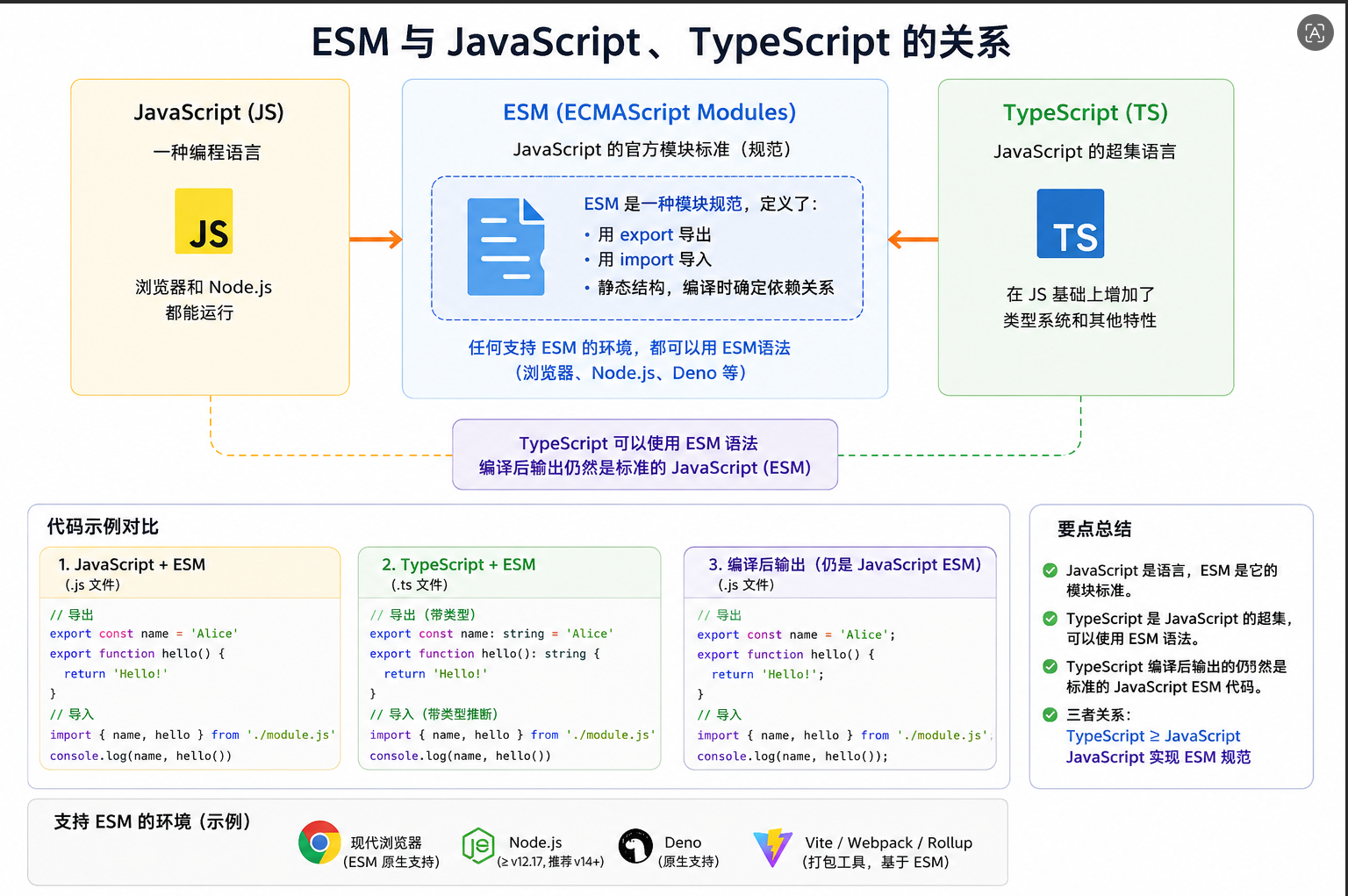Click the Vite lightning bolt icon
1348x896 pixels.
coord(773,848)
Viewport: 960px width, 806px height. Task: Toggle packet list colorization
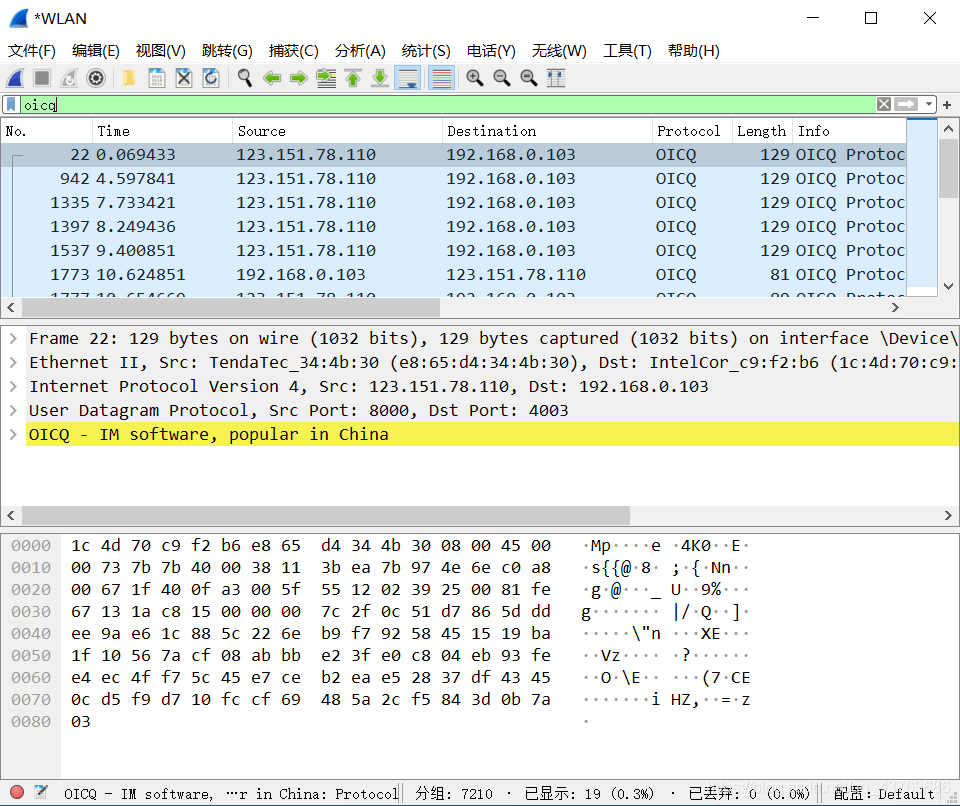441,78
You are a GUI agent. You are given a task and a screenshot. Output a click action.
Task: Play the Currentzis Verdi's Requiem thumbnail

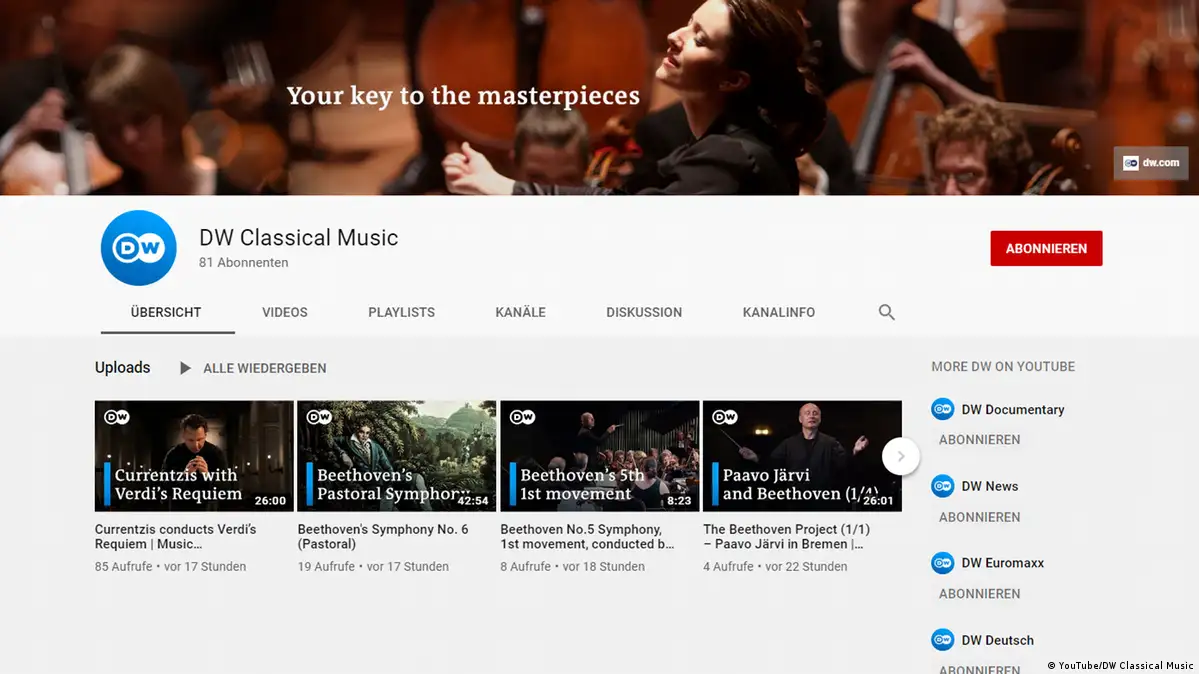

▶ Task details: From the line with "Viewport: 960px width, 806px" down to the last line of the entries above, set down every line exactly, apart from the pictures.

▶ Expected answer:
Viewport: 960px width, 806px height. Task: Toggle packet list colorization
441,78
You are a GUI agent. You are given a task and a screenshot. Output a click action.
Task: Play the Currentzis Verdi's Requiem thumbnail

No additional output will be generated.